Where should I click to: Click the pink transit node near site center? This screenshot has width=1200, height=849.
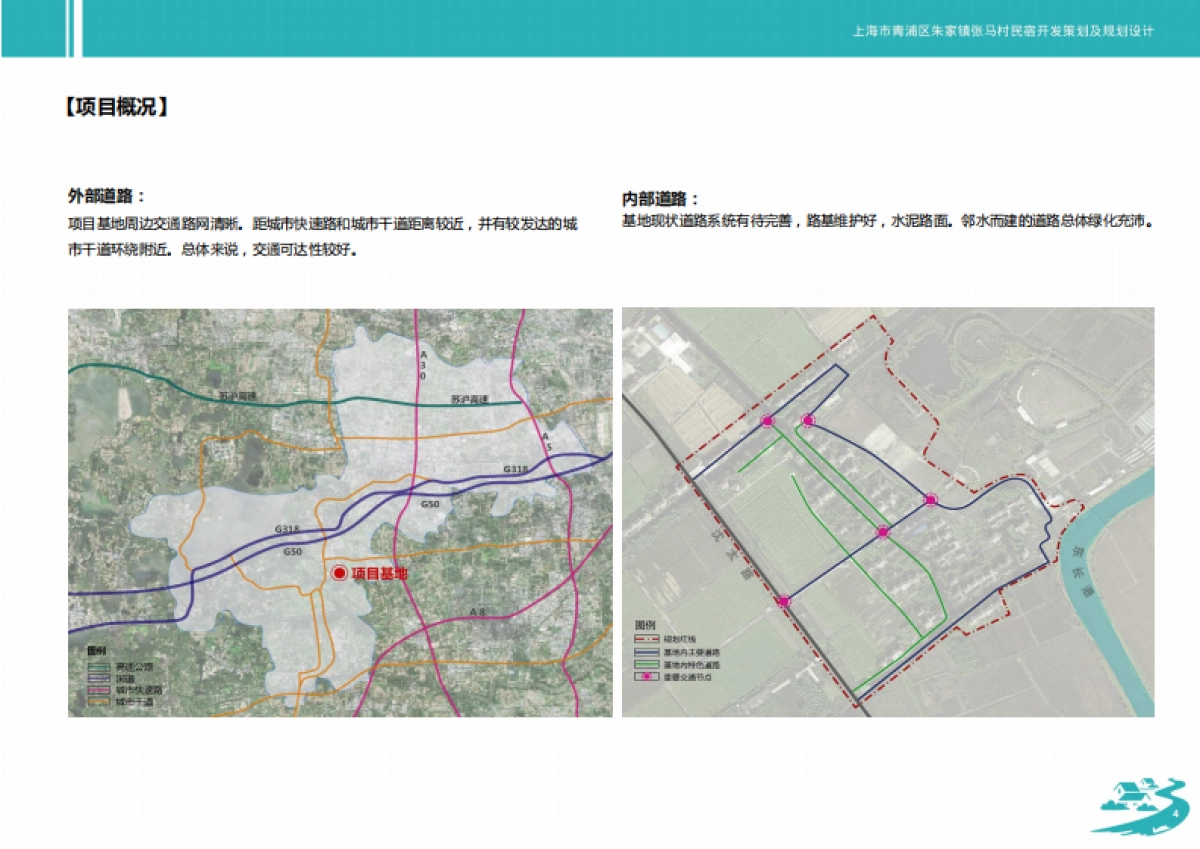click(x=881, y=531)
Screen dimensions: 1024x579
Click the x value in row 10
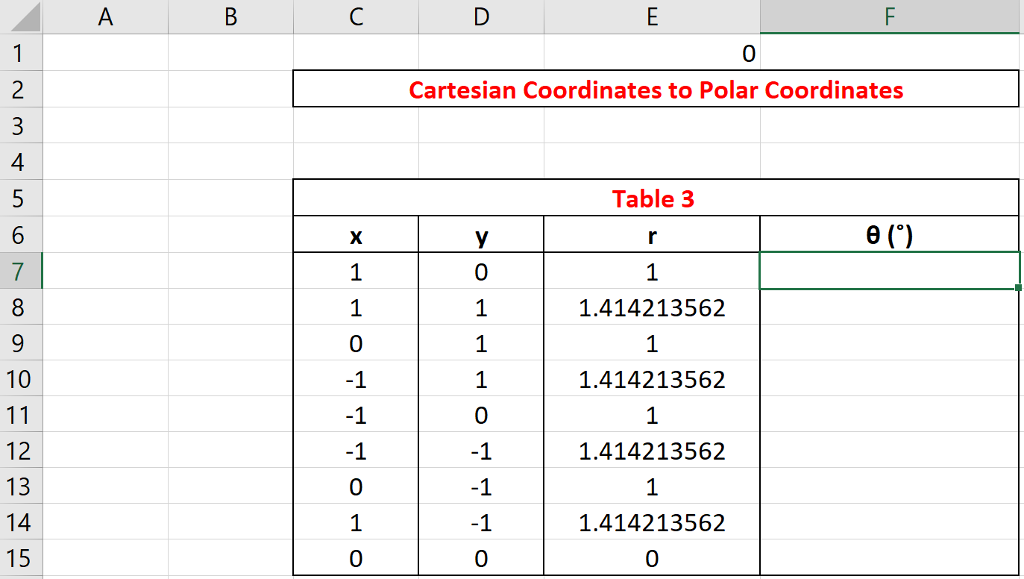coord(356,380)
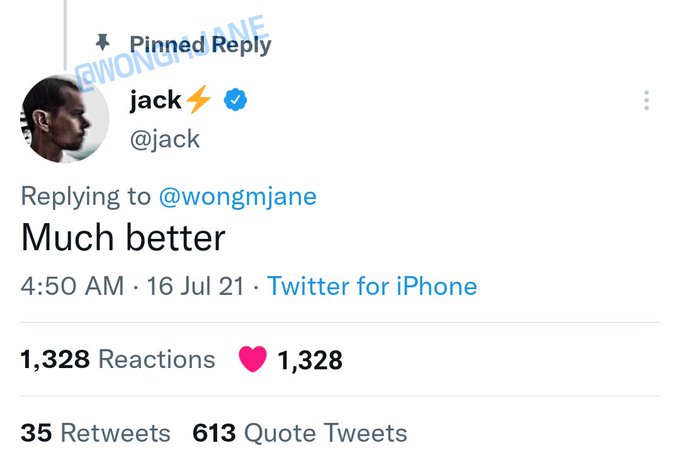Open the @wongmjane mention link
This screenshot has width=680, height=467.
(237, 196)
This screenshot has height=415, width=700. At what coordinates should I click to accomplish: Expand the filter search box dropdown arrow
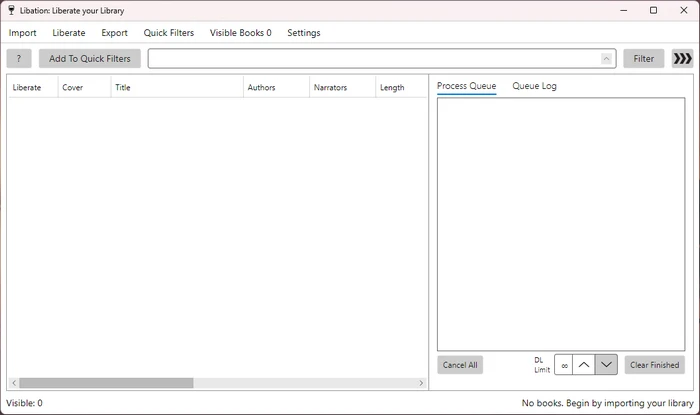[x=606, y=59]
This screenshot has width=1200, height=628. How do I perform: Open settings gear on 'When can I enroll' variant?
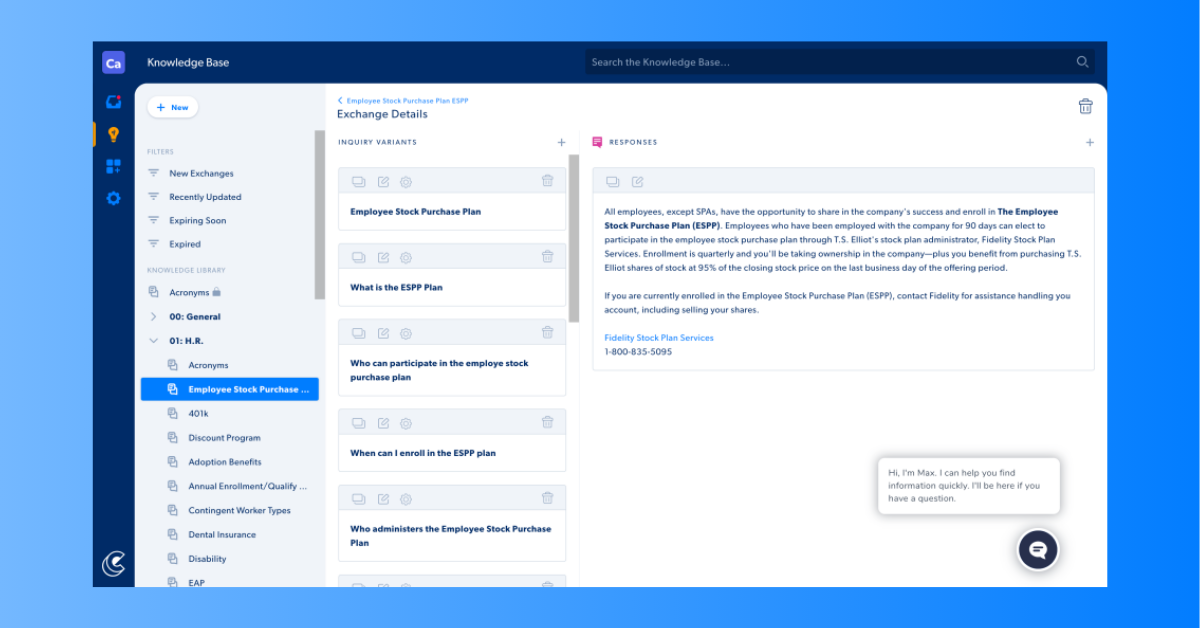pos(406,423)
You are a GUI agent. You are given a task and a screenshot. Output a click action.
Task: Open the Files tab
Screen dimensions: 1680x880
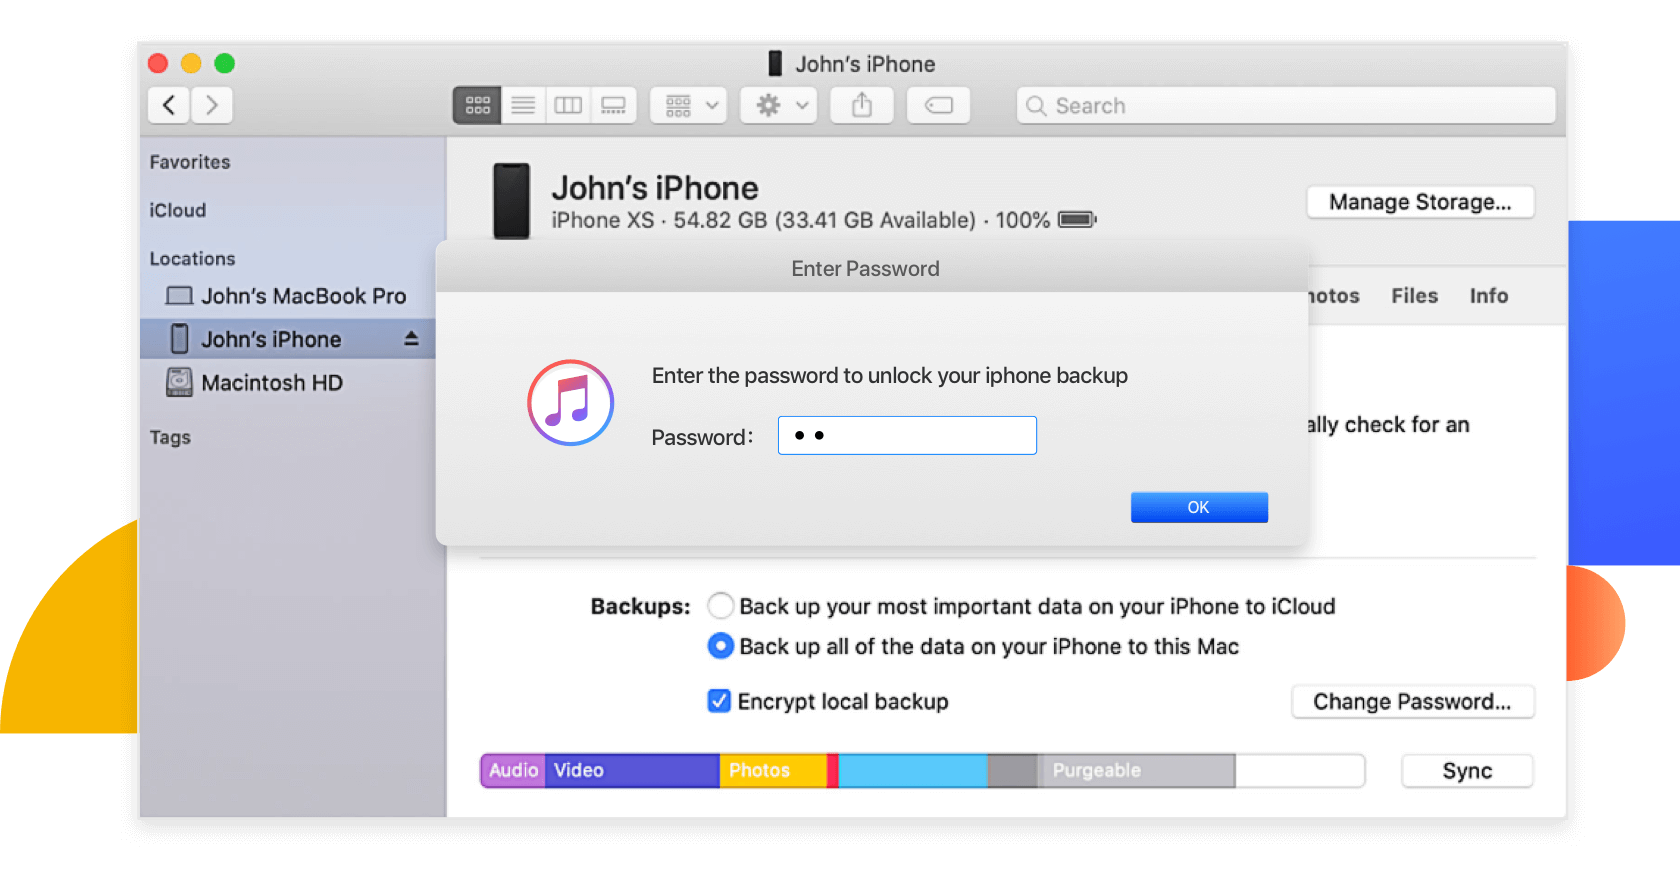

◇ ◇ ◇ ◇ ◇ ◇ ◇

→ **PROBLEM TO WORK ON**:
Check the data above line by line for the word "dimensions". State only how many lines contain it.

→ **RESPONSE TO THE TASK**:
2